Testimony
Testimony on MA H64/S33 re: establishing a commission on automated decision-making by government in the Commonwealth
July 2023
July 21, 2023
Dear Chairs Farley-Bouvier and Moore,
EPIC writes in support of House Bill 64 and Senate Bill 33, An Act establishing a commission on automated decision-making by government in the Commonwealth. The problem we face with AI today is that it is being used broadly in society to replace human decision-making, with little to no rules about testing these systems for accuracy, effectiveness, or bias. And that has real, tangible harms, like the loss of life opportunities such as jobs or housing. And when the government is using AI to make decisions about individuals, the harms are magnified. This legislation is needed to catalogue what AI systems the state is using and craft best practices for those uses based on expert advice.
The Electronic Privacy Information Center (EPIC) is a public interest research center established in 1994 to focus public attention on emerging privacy and civil liberties issues and secure the fundamental right to privacy in the digital age for all people.[1] EPIC has promoted algorithmic transparency for many years and has litigated several cases on the frontlines of AI in the federal government.[2] EPIC successfully sued U.S. Customs and Border Protection for documents relating to its use of secret, analytic tools to assign “risk assessments” to U.S. travelers.[3] In EPIC v.
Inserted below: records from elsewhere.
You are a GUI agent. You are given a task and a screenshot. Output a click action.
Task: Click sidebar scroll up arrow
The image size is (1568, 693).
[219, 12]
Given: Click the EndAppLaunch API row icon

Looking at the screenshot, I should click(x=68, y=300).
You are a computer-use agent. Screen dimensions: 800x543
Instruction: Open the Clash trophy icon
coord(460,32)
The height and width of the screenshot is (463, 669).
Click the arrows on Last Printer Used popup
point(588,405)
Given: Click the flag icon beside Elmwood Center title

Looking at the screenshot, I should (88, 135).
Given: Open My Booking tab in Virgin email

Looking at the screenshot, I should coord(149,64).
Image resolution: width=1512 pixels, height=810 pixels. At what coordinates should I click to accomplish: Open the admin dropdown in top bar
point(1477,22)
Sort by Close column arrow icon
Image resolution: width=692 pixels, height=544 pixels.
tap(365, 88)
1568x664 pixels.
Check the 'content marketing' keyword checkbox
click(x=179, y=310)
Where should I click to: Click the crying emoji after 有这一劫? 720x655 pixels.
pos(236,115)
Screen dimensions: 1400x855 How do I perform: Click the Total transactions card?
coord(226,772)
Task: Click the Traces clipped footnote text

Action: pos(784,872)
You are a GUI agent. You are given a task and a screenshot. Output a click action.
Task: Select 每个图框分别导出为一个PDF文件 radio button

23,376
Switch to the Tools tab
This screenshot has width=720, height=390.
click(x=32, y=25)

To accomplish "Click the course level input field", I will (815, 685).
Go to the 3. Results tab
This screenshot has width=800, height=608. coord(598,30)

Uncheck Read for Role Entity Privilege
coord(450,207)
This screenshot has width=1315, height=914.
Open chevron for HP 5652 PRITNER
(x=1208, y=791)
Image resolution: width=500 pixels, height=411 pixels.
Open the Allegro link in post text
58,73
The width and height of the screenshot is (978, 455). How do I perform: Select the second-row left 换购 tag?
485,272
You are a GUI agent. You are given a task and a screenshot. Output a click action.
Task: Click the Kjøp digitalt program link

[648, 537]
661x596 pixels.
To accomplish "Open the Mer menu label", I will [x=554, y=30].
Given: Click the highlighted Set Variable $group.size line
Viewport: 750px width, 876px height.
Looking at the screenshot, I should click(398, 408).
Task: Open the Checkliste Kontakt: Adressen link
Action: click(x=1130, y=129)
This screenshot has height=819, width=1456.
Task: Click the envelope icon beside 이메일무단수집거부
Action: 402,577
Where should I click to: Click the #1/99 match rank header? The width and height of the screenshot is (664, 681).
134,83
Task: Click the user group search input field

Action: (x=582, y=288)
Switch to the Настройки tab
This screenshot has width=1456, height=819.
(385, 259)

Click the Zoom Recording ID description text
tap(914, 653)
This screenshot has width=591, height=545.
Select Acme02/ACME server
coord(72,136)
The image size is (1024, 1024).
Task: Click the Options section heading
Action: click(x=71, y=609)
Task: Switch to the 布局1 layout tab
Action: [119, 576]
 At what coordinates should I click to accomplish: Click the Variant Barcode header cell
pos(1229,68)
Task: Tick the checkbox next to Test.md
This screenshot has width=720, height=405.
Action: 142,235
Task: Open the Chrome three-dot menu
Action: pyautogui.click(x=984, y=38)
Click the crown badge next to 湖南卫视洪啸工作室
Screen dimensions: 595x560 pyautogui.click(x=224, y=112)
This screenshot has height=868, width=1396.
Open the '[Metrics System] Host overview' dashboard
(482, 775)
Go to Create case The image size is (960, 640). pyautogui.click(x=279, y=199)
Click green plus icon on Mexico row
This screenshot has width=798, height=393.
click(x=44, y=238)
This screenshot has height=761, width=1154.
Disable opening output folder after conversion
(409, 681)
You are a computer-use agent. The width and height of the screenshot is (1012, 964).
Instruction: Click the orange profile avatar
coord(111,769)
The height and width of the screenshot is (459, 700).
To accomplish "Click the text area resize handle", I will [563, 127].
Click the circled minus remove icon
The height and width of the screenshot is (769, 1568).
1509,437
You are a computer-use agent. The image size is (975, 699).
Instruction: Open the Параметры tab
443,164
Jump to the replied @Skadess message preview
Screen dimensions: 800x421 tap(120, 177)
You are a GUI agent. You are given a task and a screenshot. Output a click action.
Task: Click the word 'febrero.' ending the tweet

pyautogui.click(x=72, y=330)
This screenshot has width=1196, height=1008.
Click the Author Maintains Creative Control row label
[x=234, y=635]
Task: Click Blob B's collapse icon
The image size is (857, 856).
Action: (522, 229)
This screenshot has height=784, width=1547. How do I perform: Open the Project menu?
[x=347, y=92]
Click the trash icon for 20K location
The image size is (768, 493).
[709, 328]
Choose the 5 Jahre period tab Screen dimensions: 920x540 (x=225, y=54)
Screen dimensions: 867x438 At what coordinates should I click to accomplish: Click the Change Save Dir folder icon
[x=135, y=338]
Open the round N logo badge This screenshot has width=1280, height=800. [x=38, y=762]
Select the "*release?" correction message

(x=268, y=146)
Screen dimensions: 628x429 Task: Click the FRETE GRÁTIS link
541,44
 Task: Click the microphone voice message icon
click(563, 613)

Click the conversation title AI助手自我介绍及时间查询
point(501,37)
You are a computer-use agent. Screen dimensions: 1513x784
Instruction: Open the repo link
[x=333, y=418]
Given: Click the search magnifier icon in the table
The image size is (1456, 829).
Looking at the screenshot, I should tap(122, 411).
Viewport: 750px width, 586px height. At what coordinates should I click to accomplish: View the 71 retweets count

DHS, EPIC sought to compel the Department of Homeland Security to produce documents related to a program that assesses “physiological and behavioral signals” to determine the probability that an individual might commit a crime.[4] EPIC also sued the Department of Justice to produce documents concerning the use of “evidence-based risk assessment tools,” algorithms that try to predict recidivism, in all stages of sentencing.[5]
The Need for Algorithmic Transparency
Artificial intelligence is currently used by states to determine bail and criminal sentences, evaluate public employees, and determine government benefit eligibility.[6] Bias and discrimination are often embedded in these systems yet there is no accountability for their impact. Criminal justice algorithms—sometimes called “risk assessments” or “evidenced-based methods”—are controversial tools that purport to predict future behavior by defendants and incarcerated persons.[7] These proprietary techniques are used to set bail, determine sentences, and even contribute to determinations about guilt or innocence. Yet the inner workings of these techniques are largely hidden from public view.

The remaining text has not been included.